> _Required action_
Return each line of the records with nothing changed, pictures excepted.

> _Given data_
=====

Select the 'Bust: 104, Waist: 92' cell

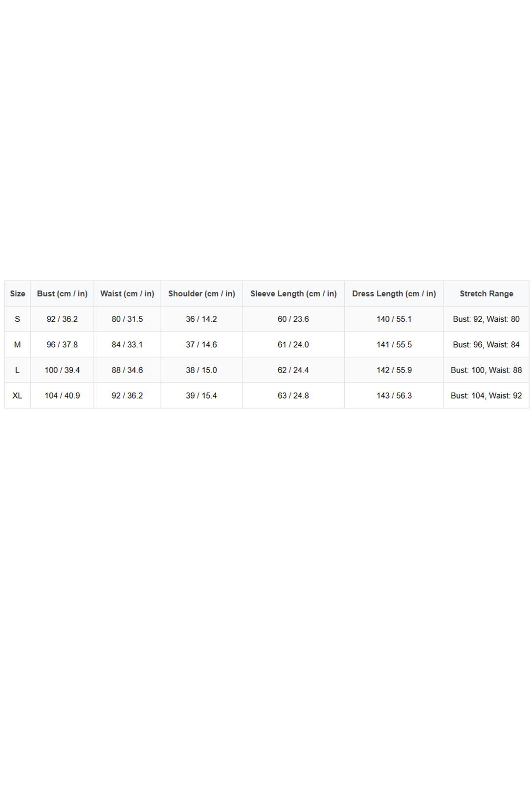[x=486, y=395]
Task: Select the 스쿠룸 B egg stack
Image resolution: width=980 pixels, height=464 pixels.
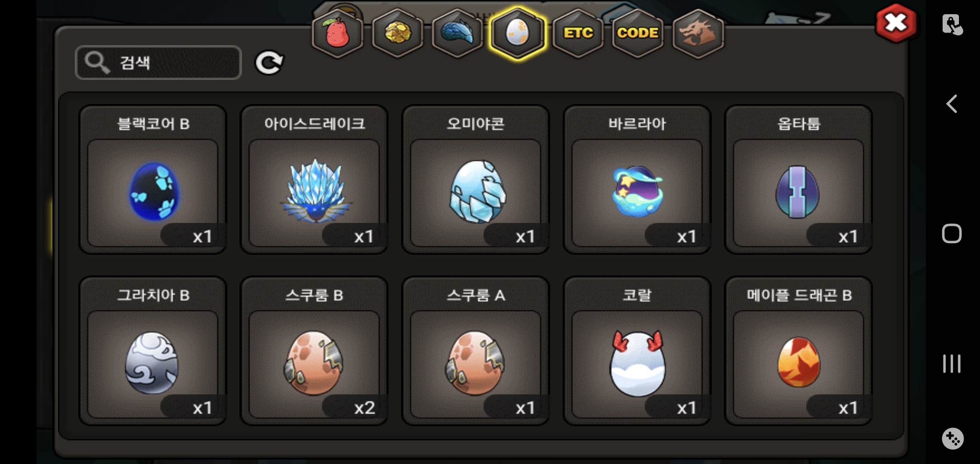Action: click(314, 351)
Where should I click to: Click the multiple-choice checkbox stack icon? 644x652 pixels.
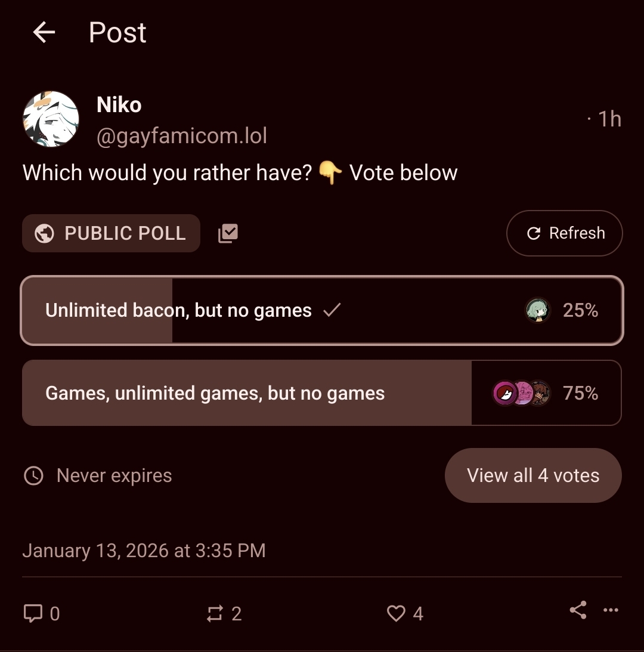228,233
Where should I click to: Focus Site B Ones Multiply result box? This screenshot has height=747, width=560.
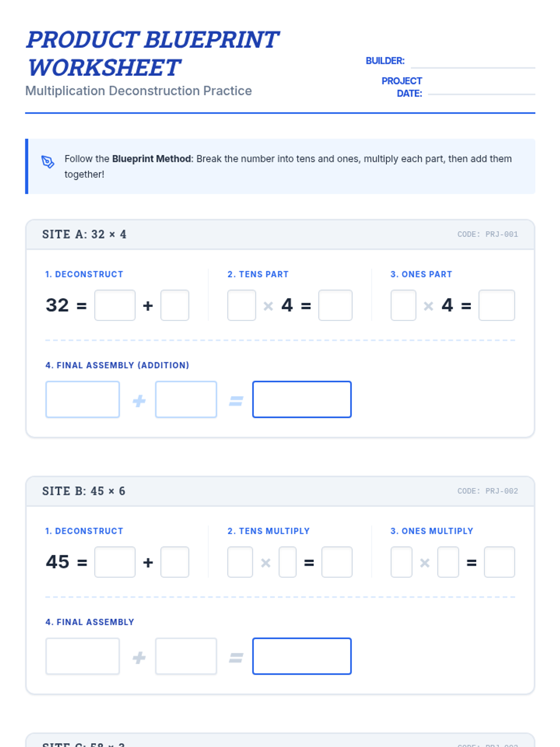pos(499,562)
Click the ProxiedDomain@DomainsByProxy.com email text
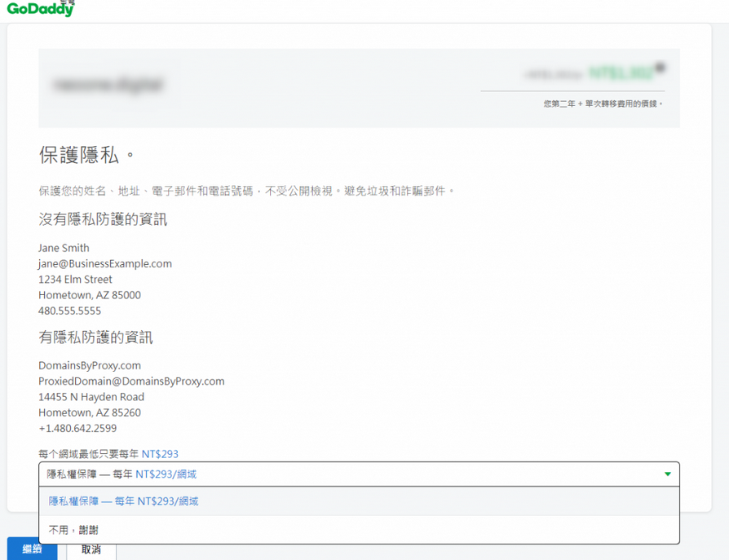Screen dimensions: 729x560 pyautogui.click(x=131, y=381)
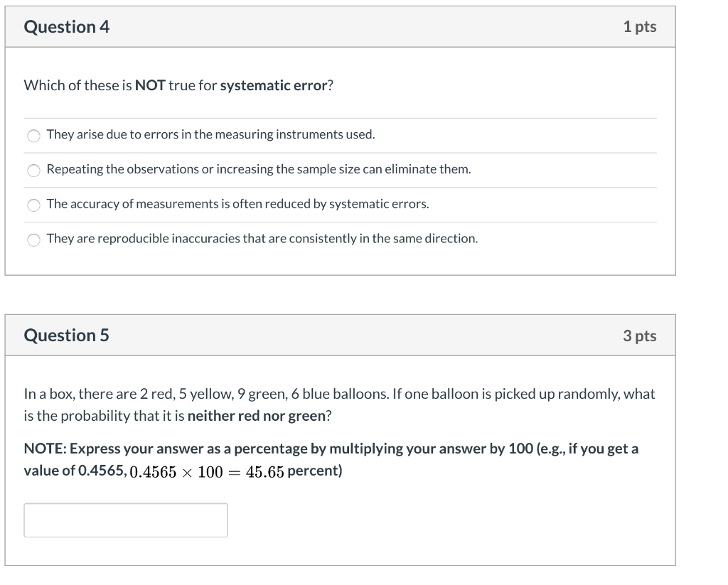The height and width of the screenshot is (585, 728).
Task: Click the 'Question 4' heading
Action: pos(66,27)
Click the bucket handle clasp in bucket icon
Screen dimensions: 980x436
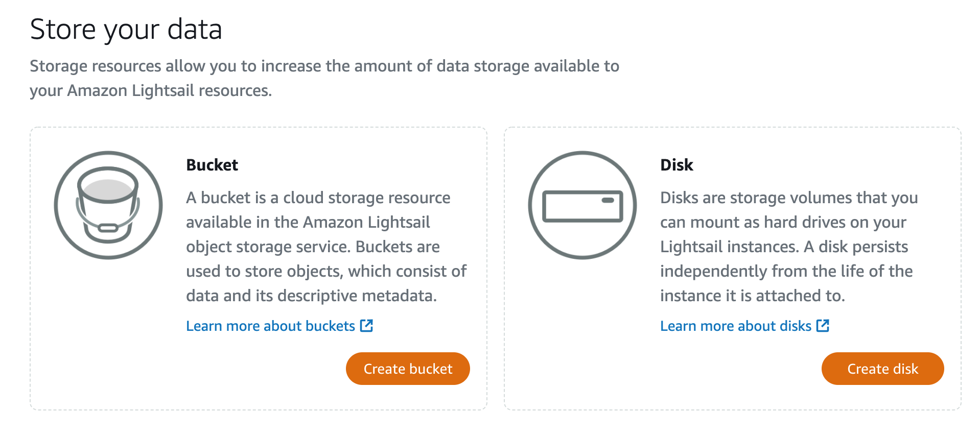tap(108, 228)
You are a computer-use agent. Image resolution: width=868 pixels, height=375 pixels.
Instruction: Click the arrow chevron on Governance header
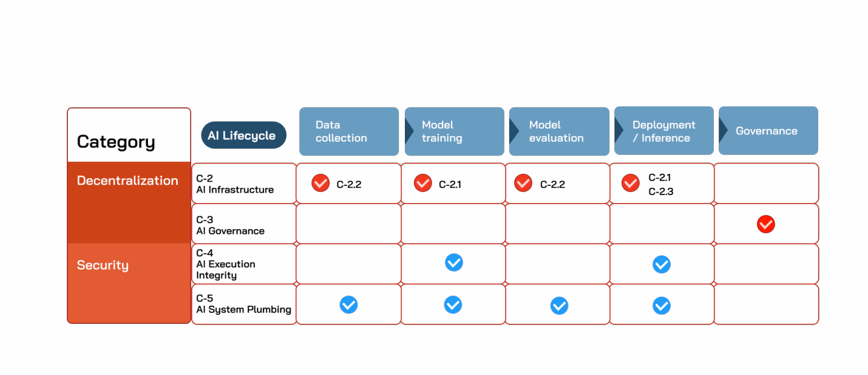(724, 131)
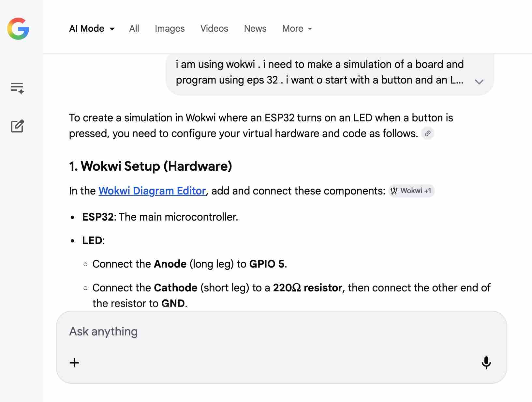Open the Videos tab
The height and width of the screenshot is (402, 532).
click(x=214, y=29)
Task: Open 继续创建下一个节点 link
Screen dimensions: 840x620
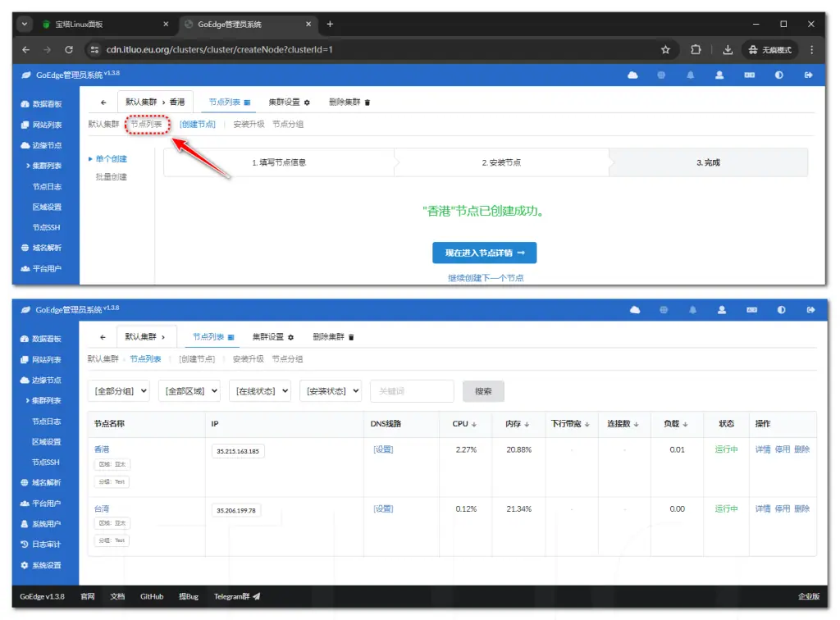Action: click(484, 276)
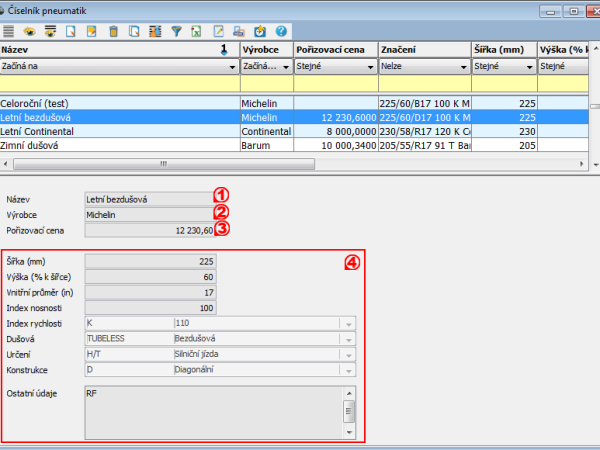Export to Excel using spreadsheet icon
The width and height of the screenshot is (600, 450).
[197, 32]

=====

> _Answer for the task_
Select the 'Bust: 104, Waist: 92' cell

[x=486, y=395]
Task: Select the 스쿠룸 B egg stack
Image resolution: width=980 pixels, height=464 pixels.
Action: click(314, 351)
Where should I click to: Click the multiple-choice checkbox stack icon? 644x652 pixels.
228,233
Where should I click to: Focus Site B Ones Multiply result box? This screenshot has height=747, width=560.
pos(499,562)
Click the ProxiedDomain@DomainsByProxy.com email text
Screen dimensions: 729x560 pyautogui.click(x=131, y=381)
The height and width of the screenshot is (585, 728).
Task: Click the 'Question 4' heading
Action: pos(66,27)
Click the bucket handle clasp in bucket icon
Screen dimensions: 980x436
tap(108, 228)
You are a computer-use agent. Image resolution: width=868 pixels, height=375 pixels.
Instruction: Click the arrow chevron on Governance header
(724, 131)
Open the Videos tab
The height and width of the screenshot is (402, 532).
click(x=214, y=29)
Task: Open 继续创建下一个节点 link
Screen dimensions: 840x620
Action: click(484, 276)
Export to Excel using spreadsheet icon
The width and height of the screenshot is (600, 450).
[197, 32]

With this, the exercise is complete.